Data Debt: what it is and how to estimate it

7 min readMay 27, 2020

Why Data Debt?

In my previous article on DataOps I mentioned immature data pipelines as one of the obstacles to deal with on the way to a data-driven organization. In many companies the data solution development is still a handcrafted and largely non-repeatable process with minimal reuse. The result is both a plodding development environment that can’t keep pace with the demands of a data-driven business and an error-prone operational environment that is opaque and slow to respond to change requests.

Immature development and delivery processes force business users to build their own solutions that result in an ever-expanding universe of data silos, intensely fractured data environments and general data heterogeneity.

These examples can be considered as Data Debt, which stems naturally from the way companies do business, especially when they are running their business as a loosely connected portfolio or making “free rider” decisions about Data Management and Governance.

Data Debt concept can be used as a strong argument in discussions with key stakeholders for driving the establishment of a company’s new data related processes and policies. However, to perform its function Data Debt should be precisely defined and estimated, preferably in terms of financial risks and opportunities.

Data Governance and DataOps disciplines will serve as instruments of paying Data Debt down, reducing it or (in everyone’s dreams) avoiding to accumulate it in the future.

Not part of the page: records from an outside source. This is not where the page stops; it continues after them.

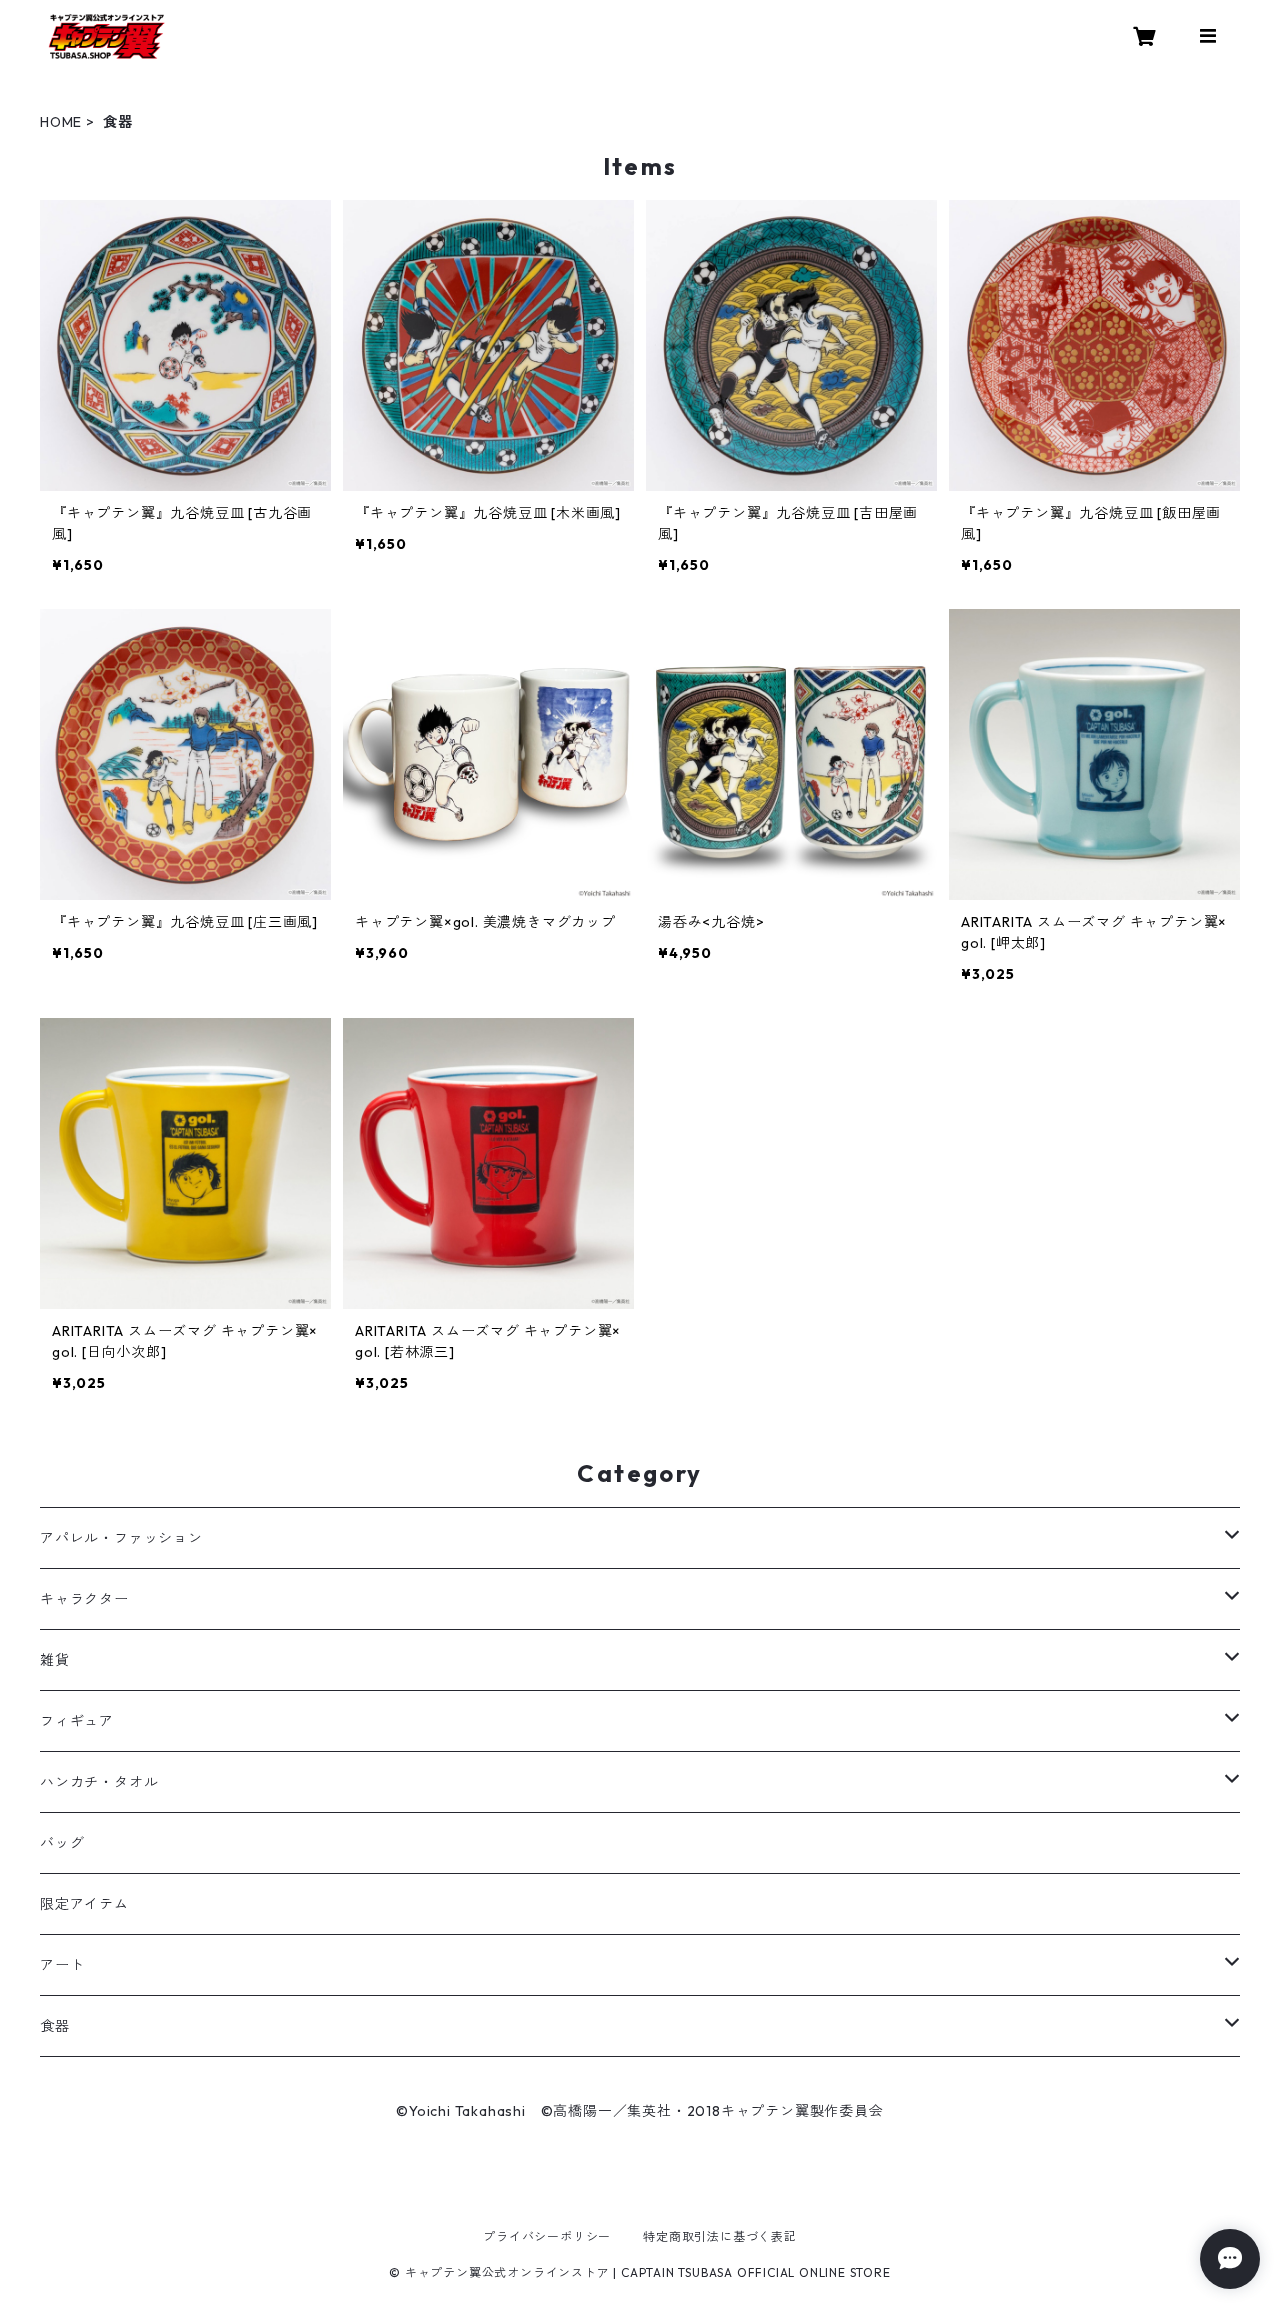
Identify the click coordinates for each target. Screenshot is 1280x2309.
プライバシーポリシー (547, 2236)
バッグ (62, 1843)
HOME (61, 122)
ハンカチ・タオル (99, 1782)
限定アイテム (84, 1904)
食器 (55, 2026)
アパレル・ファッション (121, 1538)
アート (62, 1965)
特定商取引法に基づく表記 (720, 2236)
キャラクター (84, 1599)
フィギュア (77, 1721)
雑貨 (55, 1660)
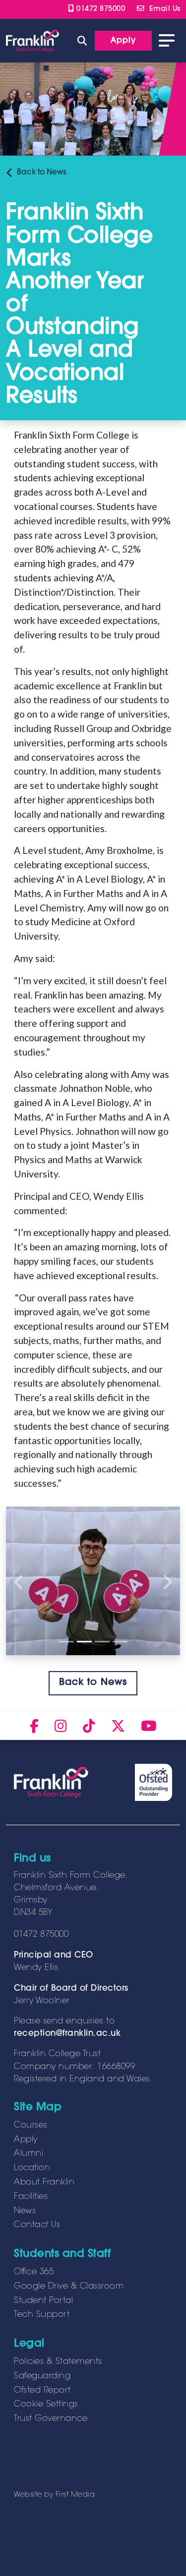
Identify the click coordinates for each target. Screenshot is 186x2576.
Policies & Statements (58, 2362)
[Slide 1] (66, 1641)
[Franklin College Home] (32, 41)
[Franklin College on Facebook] (34, 1725)
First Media (75, 2495)
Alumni (28, 2154)
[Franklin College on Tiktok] (89, 1725)
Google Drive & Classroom (69, 2287)
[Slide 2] (84, 1641)
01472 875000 (99, 9)
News (41, 172)
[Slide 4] (120, 1641)
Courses (31, 2125)
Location (32, 2168)
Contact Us (37, 2225)
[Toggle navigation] (167, 40)
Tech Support (41, 2315)
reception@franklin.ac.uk (67, 2034)
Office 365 (34, 2272)
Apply (26, 2140)
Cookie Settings (46, 2404)
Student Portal (43, 2301)
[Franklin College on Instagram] (61, 1725)
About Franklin (44, 2182)
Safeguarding (42, 2376)
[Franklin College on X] (118, 1725)
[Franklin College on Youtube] (149, 1725)
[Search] (82, 40)
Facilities (31, 2197)
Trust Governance (50, 2419)
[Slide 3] (102, 1641)
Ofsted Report (42, 2391)
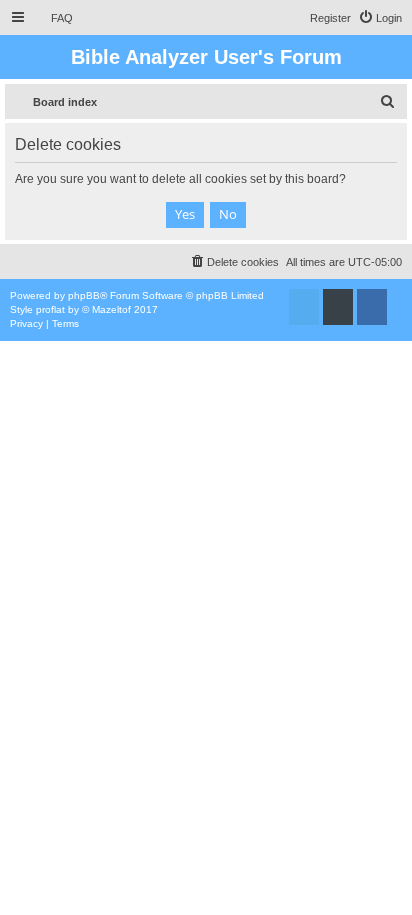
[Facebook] (372, 307)
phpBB (84, 295)
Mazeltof (111, 309)
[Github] (338, 307)
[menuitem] (53, 18)
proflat (50, 309)
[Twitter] (304, 307)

Lean and DataOps perspective

Many Data Engineering or Analytics teams are too busy delivering outputs or maintaining systems to stop and think about how and why they work the way they do. Organizations are thrilled to apply advanced analytics to any business area, but very rarely employ it to improve workflows. As a result, the long existing process of doing things is almost always passively accepted. If looking closely there is always waste in Data Engineering, Data Science and Analytics efforts. The Lean approach can be used to find and eliminate the waste, thus directly or indirectly dealing with Data Debt.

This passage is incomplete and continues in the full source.